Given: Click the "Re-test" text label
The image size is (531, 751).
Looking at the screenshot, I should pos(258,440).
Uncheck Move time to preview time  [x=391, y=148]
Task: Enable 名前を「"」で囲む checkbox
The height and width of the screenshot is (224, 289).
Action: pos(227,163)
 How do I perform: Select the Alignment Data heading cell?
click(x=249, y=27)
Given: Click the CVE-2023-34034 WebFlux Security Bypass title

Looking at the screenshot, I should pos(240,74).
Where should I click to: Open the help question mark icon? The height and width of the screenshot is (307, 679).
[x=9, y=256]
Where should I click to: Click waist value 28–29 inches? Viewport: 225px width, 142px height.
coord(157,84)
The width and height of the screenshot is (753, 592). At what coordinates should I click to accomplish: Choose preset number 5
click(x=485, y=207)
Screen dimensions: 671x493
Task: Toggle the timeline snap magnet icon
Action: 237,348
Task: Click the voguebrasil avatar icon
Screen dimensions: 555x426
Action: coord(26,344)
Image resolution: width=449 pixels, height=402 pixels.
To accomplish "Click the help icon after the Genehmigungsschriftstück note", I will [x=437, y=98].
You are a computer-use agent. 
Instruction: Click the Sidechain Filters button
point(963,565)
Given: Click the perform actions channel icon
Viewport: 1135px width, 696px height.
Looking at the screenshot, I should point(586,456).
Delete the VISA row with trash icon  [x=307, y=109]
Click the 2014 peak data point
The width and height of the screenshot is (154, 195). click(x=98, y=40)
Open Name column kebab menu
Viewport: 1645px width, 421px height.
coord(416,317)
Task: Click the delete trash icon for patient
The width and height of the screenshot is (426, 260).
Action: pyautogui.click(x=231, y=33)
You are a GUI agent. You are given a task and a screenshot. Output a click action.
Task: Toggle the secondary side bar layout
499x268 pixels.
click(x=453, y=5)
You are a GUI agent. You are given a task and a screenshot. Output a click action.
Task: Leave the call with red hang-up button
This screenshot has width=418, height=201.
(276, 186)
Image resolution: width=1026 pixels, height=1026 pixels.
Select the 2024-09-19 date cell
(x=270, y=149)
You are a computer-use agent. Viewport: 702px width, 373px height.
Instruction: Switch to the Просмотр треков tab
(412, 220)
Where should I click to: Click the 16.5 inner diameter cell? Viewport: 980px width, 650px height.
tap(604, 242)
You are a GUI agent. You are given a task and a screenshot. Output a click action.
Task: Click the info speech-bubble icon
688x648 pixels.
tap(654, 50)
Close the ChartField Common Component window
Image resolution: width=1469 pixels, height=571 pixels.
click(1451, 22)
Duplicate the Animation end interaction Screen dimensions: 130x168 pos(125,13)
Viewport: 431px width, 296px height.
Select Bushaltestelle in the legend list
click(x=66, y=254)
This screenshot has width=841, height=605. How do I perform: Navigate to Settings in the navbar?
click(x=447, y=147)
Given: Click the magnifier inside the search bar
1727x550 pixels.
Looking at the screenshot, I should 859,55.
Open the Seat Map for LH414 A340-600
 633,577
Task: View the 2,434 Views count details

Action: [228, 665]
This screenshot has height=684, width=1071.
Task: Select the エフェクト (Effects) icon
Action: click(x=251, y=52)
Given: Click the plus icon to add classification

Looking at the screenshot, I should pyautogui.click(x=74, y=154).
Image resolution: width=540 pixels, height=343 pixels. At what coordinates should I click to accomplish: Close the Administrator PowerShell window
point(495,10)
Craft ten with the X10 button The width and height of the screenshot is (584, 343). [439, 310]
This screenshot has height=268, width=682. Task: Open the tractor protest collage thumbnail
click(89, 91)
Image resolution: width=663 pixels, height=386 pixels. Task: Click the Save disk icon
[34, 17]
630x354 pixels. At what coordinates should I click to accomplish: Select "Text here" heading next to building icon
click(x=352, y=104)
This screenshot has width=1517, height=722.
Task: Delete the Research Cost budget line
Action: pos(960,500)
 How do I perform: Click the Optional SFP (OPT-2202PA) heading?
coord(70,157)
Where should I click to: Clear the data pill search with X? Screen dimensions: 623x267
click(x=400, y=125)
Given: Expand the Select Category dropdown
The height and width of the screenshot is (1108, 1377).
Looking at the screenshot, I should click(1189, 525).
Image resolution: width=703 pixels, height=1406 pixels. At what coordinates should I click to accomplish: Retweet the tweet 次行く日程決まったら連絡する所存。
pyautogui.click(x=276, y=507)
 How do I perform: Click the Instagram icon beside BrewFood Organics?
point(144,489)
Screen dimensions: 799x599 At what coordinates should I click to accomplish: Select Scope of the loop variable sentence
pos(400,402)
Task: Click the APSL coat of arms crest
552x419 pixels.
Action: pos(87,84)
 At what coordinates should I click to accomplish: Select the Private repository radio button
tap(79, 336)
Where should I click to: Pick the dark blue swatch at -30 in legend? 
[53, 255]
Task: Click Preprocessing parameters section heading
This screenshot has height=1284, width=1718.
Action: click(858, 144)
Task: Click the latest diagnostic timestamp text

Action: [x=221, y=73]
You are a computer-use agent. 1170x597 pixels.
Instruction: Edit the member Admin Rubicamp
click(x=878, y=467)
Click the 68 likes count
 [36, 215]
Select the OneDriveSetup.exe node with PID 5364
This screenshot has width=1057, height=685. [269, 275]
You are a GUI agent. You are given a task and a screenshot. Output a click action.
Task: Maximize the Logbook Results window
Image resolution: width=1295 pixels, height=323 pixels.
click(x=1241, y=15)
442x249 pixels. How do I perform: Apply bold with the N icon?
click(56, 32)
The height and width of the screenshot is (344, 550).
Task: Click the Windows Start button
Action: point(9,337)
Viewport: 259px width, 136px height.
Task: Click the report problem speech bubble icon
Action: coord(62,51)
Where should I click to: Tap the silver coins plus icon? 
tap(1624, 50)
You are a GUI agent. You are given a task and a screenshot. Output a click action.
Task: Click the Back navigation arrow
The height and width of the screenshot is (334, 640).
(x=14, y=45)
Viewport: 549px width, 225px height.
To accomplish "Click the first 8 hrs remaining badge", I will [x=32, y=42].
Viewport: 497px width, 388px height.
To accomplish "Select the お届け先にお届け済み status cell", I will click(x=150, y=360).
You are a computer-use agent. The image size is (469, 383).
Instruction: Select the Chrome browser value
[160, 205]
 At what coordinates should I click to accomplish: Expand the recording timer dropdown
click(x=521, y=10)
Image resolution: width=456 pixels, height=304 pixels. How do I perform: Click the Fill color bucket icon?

### Task details
The required result is an identical copy of the records above.

### Task response
Given: Click the "Re-test" text label
The image size is (531, 751).
Looking at the screenshot, I should pos(258,440).
Uncheck Move time to preview time  [x=391, y=148]
Task: Enable 名前を「"」で囲む checkbox
The height and width of the screenshot is (224, 289).
Action: pos(227,163)
 How do I perform: Select the Alignment Data heading cell?
click(x=249, y=27)
Given: Click the CVE-2023-34034 WebFlux Security Bypass title

Looking at the screenshot, I should pos(240,74).
Where should I click to: Open the help question mark icon? The height and width of the screenshot is (307, 679).
[x=9, y=256]
Where should I click to: Click waist value 28–29 inches? Viewport: 225px width, 142px height.
coord(157,84)
The width and height of the screenshot is (753, 592). At what coordinates should I click to accomplish: Choose preset number 5
click(x=485, y=207)
Screen dimensions: 671x493
Task: Toggle the timeline snap magnet icon
Action: 237,348
Task: Click the voguebrasil avatar icon
Screen dimensions: 555x426
Action: coord(26,344)
Image resolution: width=449 pixels, height=402 pixels.
To accomplish "Click the help icon after the Genehmigungsschriftstück note", I will [x=437, y=98].
You are a computer-use agent. 
Instruction: Click the Sidechain Filters button
point(963,565)
Given: Click the perform actions channel icon
Viewport: 1135px width, 696px height.
Looking at the screenshot, I should point(586,456).
Delete the VISA row with trash icon  [x=307, y=109]
Click the 2014 peak data point
The width and height of the screenshot is (154, 195). click(x=98, y=40)
Open Name column kebab menu
Viewport: 1645px width, 421px height.
coord(416,317)
Task: Click the delete trash icon for patient
The width and height of the screenshot is (426, 260).
Action: pyautogui.click(x=231, y=33)
You are a GUI agent. You are given a task and a screenshot. Output a click action.
Task: Toggle the secondary side bar layout
499x268 pixels.
click(x=453, y=5)
You are a GUI agent. You are given a task and a screenshot. Output a click action.
Task: Leave the call with red hang-up button
This screenshot has width=418, height=201.
(276, 186)
Image resolution: width=1026 pixels, height=1026 pixels.
Select the 2024-09-19 date cell
(x=270, y=149)
You are a computer-use agent. Viewport: 702px width, 373px height.
Instruction: Switch to the Просмотр треков tab
(412, 220)
Where should I click to: Click the 16.5 inner diameter cell? Viewport: 980px width, 650px height.
tap(604, 242)
You are a GUI agent. You are given a task and a screenshot. Output a click action.
Task: Click the info speech-bubble icon
688x648 pixels.
tap(654, 50)
Close the ChartField Common Component window
Image resolution: width=1469 pixels, height=571 pixels.
click(1451, 22)
Duplicate the Animation end interaction Screen dimensions: 130x168 pos(125,13)
Viewport: 431px width, 296px height.
Select Bushaltestelle in the legend list
click(x=66, y=254)
This screenshot has width=841, height=605. How do I perform: Navigate to Settings in the navbar?
click(x=447, y=147)
Given: Click the magnifier inside the search bar
1727x550 pixels.
Looking at the screenshot, I should 859,55.
Open the Seat Map for LH414 A340-600
 633,577
Task: View the 2,434 Views count details

Action: [228, 665]
This screenshot has height=684, width=1071.
Task: Select the エフェクト (Effects) icon
Action: click(x=251, y=52)
Given: Click the plus icon to add classification

Looking at the screenshot, I should pyautogui.click(x=74, y=154).
Image resolution: width=540 pixels, height=343 pixels. At what coordinates should I click to accomplish: Close the Administrator PowerShell window
point(495,10)
Craft ten with the X10 button The width and height of the screenshot is (584, 343). [439, 310]
This screenshot has height=268, width=682. Task: Open the tractor protest collage thumbnail
click(89, 91)
Image resolution: width=663 pixels, height=386 pixels. Task: Click the Save disk icon
[34, 17]
630x354 pixels. At what coordinates should I click to accomplish: Select "Text here" heading next to building icon
click(x=352, y=104)
This screenshot has width=1517, height=722.
Task: Delete the Research Cost budget line
Action: pos(960,500)
 How do I perform: Click the Optional SFP (OPT-2202PA) heading?
coord(70,157)
Where should I click to: Clear the data pill search with X? Screen dimensions: 623x267
click(x=400, y=125)
Given: Expand the Select Category dropdown
The height and width of the screenshot is (1108, 1377).
Looking at the screenshot, I should click(1189, 525).
Image resolution: width=703 pixels, height=1406 pixels. At what coordinates should I click to accomplish: Retweet the tweet 次行く日程決まったら連絡する所存。
pyautogui.click(x=276, y=507)
 How do I perform: Click the Instagram icon beside BrewFood Organics?
point(144,489)
Screen dimensions: 799x599 At what coordinates should I click to accomplish: Select Scope of the loop variable sentence
pos(400,402)
Task: Click the APSL coat of arms crest
552x419 pixels.
Action: pos(87,84)
 At what coordinates should I click to accomplish: Select the Private repository radio button
tap(79, 336)
Where should I click to: Pick the dark blue swatch at -30 in legend? 
[53, 255]
Task: Click Preprocessing parameters section heading
This screenshot has height=1284, width=1718.
Action: click(858, 144)
Task: Click the latest diagnostic timestamp text

Action: [x=221, y=73]
You are a computer-use agent. 1170x597 pixels.
Instruction: Edit the member Admin Rubicamp
click(x=878, y=467)
Click the 68 likes count
 [36, 215]
Select the OneDriveSetup.exe node with PID 5364
This screenshot has width=1057, height=685. [269, 275]
You are a GUI agent. You are given a task and a screenshot. Output a click action.
Task: Maximize the Logbook Results window
Image resolution: width=1295 pixels, height=323 pixels.
click(x=1241, y=15)
442x249 pixels. How do I perform: Apply bold with the N icon?
click(56, 32)
The height and width of the screenshot is (344, 550).
Task: Click the Windows Start button
Action: point(9,337)
Viewport: 259px width, 136px height.
Task: Click the report problem speech bubble icon
Action: coord(62,51)
Where should I click to: Tap the silver coins plus icon? 
tap(1624, 50)
You are a GUI agent. You are given a task and a screenshot. Output a click action.
Task: Click the Back navigation arrow
The height and width of the screenshot is (334, 640).
(x=14, y=45)
Viewport: 549px width, 225px height.
To accomplish "Click the first 8 hrs remaining badge", I will [x=32, y=42].
Viewport: 497px width, 388px height.
To accomplish "Select the お届け先にお届け済み status cell", I will click(x=150, y=360).
You are a computer-use agent. The image size is (469, 383).
Instruction: Select the Chrome browser value
[160, 205]
 At what coordinates should I click to accomplish: Expand the recording timer dropdown
click(x=521, y=10)
Image resolution: width=456 pixels, height=304 pixels. How do I perform: Click the Fill color bucket icon?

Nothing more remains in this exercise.